===== Provided material

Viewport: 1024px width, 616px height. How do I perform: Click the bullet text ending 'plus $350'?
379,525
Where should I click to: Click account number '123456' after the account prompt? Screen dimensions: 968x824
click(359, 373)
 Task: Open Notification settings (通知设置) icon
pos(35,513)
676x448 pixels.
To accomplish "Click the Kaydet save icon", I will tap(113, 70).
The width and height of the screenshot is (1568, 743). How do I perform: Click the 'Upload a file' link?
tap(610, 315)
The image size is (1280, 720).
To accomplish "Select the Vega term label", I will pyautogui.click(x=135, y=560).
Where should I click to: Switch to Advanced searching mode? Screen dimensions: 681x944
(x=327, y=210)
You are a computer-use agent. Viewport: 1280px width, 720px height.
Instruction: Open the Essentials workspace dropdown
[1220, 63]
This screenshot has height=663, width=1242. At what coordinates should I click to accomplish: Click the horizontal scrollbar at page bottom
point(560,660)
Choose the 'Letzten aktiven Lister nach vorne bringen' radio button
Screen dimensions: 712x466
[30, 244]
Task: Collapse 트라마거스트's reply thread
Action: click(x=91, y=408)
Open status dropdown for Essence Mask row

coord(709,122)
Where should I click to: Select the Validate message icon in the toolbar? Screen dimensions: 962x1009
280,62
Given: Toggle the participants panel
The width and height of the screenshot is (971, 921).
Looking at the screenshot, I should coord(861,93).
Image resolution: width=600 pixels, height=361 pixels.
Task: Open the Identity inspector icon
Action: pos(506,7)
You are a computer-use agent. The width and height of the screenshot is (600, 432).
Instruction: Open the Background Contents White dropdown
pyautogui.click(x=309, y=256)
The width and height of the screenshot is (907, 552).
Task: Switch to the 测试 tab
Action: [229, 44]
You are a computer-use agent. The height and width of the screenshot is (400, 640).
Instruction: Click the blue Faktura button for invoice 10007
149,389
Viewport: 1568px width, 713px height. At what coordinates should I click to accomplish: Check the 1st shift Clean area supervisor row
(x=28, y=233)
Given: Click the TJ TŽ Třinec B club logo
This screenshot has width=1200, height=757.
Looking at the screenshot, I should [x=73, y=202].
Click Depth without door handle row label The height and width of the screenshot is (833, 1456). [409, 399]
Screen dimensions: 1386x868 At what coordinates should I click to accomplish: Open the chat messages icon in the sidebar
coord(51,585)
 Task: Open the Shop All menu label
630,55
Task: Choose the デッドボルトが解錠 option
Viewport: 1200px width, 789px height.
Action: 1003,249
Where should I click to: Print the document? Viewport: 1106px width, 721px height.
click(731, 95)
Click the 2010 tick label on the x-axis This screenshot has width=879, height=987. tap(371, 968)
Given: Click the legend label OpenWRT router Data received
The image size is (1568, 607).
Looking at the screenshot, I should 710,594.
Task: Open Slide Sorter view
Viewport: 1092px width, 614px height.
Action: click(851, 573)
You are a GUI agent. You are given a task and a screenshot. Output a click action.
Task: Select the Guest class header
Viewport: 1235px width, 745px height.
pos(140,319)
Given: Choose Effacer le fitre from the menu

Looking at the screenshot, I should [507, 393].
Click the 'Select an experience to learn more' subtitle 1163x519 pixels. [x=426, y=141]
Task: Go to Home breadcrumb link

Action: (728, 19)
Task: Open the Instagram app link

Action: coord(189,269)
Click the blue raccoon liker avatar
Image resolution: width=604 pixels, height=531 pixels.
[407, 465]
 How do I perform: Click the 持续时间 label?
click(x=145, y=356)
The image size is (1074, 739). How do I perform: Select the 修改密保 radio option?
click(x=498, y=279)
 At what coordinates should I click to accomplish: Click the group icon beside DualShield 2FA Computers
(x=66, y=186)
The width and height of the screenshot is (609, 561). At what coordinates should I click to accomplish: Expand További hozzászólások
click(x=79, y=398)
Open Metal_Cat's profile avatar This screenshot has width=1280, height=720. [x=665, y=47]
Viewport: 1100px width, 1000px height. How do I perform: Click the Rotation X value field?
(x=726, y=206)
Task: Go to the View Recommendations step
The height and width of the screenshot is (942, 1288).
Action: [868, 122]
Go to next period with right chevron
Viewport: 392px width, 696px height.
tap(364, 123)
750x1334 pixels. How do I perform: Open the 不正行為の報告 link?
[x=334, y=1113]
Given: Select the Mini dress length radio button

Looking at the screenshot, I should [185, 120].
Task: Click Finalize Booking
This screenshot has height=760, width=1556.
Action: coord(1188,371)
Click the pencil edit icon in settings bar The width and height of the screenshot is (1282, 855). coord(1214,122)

==========

* **What you will do**
Each line of the data is to be transcribed exactly, with nothing left out.

* **Answer to the exercise**
Viewport: 1024px width, 616px height. How do I perform: Click the bullet text ending 'plus $350'?
379,525
Where should I click to: Click account number '123456' after the account prompt? Screen dimensions: 968x824
click(359, 373)
 Task: Open Notification settings (通知设置) icon
pos(35,513)
676x448 pixels.
To accomplish "Click the Kaydet save icon", I will tap(113, 70).
The width and height of the screenshot is (1568, 743). How do I perform: Click the 'Upload a file' link?
tap(610, 315)
The image size is (1280, 720).
To accomplish "Select the Vega term label", I will pyautogui.click(x=135, y=560).
Where should I click to: Switch to Advanced searching mode? Screen dimensions: 681x944
(x=327, y=210)
You are a computer-use agent. Viewport: 1280px width, 720px height.
Instruction: Open the Essentials workspace dropdown
[1220, 63]
This screenshot has height=663, width=1242. At what coordinates should I click to accomplish: Click the horizontal scrollbar at page bottom
point(560,660)
Choose the 'Letzten aktiven Lister nach vorne bringen' radio button
Screen dimensions: 712x466
[30, 244]
Task: Collapse 트라마거스트's reply thread
Action: click(x=91, y=408)
Open status dropdown for Essence Mask row

coord(709,122)
Where should I click to: Select the Validate message icon in the toolbar? Screen dimensions: 962x1009
280,62
Given: Toggle the participants panel
The width and height of the screenshot is (971, 921).
Looking at the screenshot, I should coord(861,93).
Image resolution: width=600 pixels, height=361 pixels.
Task: Open the Identity inspector icon
Action: pos(506,7)
You are a computer-use agent. The width and height of the screenshot is (600, 432).
Instruction: Open the Background Contents White dropdown
pyautogui.click(x=309, y=256)
The width and height of the screenshot is (907, 552).
Task: Switch to the 测试 tab
Action: [229, 44]
You are a computer-use agent. The height and width of the screenshot is (400, 640).
Instruction: Click the blue Faktura button for invoice 10007
149,389
Viewport: 1568px width, 713px height. At what coordinates should I click to accomplish: Check the 1st shift Clean area supervisor row
(x=28, y=233)
Given: Click the TJ TŽ Třinec B club logo
This screenshot has width=1200, height=757.
Looking at the screenshot, I should [x=73, y=202].
Click Depth without door handle row label The height and width of the screenshot is (833, 1456). [409, 399]
Screen dimensions: 1386x868 At what coordinates should I click to accomplish: Open the chat messages icon in the sidebar
coord(51,585)
 Task: Open the Shop All menu label
630,55
Task: Choose the デッドボルトが解錠 option
Viewport: 1200px width, 789px height.
Action: 1003,249
Where should I click to: Print the document? Viewport: 1106px width, 721px height.
click(731, 95)
Click the 2010 tick label on the x-axis This screenshot has width=879, height=987. tap(371, 968)
Given: Click the legend label OpenWRT router Data received
The image size is (1568, 607).
Looking at the screenshot, I should 710,594.
Task: Open Slide Sorter view
Viewport: 1092px width, 614px height.
Action: click(851, 573)
You are a GUI agent. You are given a task and a screenshot. Output a click action.
Task: Select the Guest class header
Viewport: 1235px width, 745px height.
pos(140,319)
Given: Choose Effacer le fitre from the menu

Looking at the screenshot, I should [507, 393].
Click the 'Select an experience to learn more' subtitle 1163x519 pixels. [x=426, y=141]
Task: Go to Home breadcrumb link

Action: (728, 19)
Task: Open the Instagram app link

Action: coord(189,269)
Click the blue raccoon liker avatar
Image resolution: width=604 pixels, height=531 pixels.
[407, 465]
 How do I perform: Click the 持续时间 label?
click(x=145, y=356)
The image size is (1074, 739). How do I perform: Select the 修改密保 radio option?
click(x=498, y=279)
 At what coordinates should I click to accomplish: Click the group icon beside DualShield 2FA Computers
(x=66, y=186)
The width and height of the screenshot is (609, 561). At what coordinates should I click to accomplish: Expand További hozzászólások
click(x=79, y=398)
Open Metal_Cat's profile avatar This screenshot has width=1280, height=720. [x=665, y=47]
Viewport: 1100px width, 1000px height. How do I perform: Click the Rotation X value field?
(x=726, y=206)
Task: Go to the View Recommendations step
The height and width of the screenshot is (942, 1288).
Action: [868, 122]
Go to next period with right chevron
Viewport: 392px width, 696px height.
tap(364, 123)
750x1334 pixels. How do I perform: Open the 不正行為の報告 link?
[x=334, y=1113]
Given: Select the Mini dress length radio button

Looking at the screenshot, I should [185, 120].
Task: Click Finalize Booking
This screenshot has height=760, width=1556.
Action: coord(1188,371)
Click the pencil edit icon in settings bar The width and height of the screenshot is (1282, 855). coord(1214,122)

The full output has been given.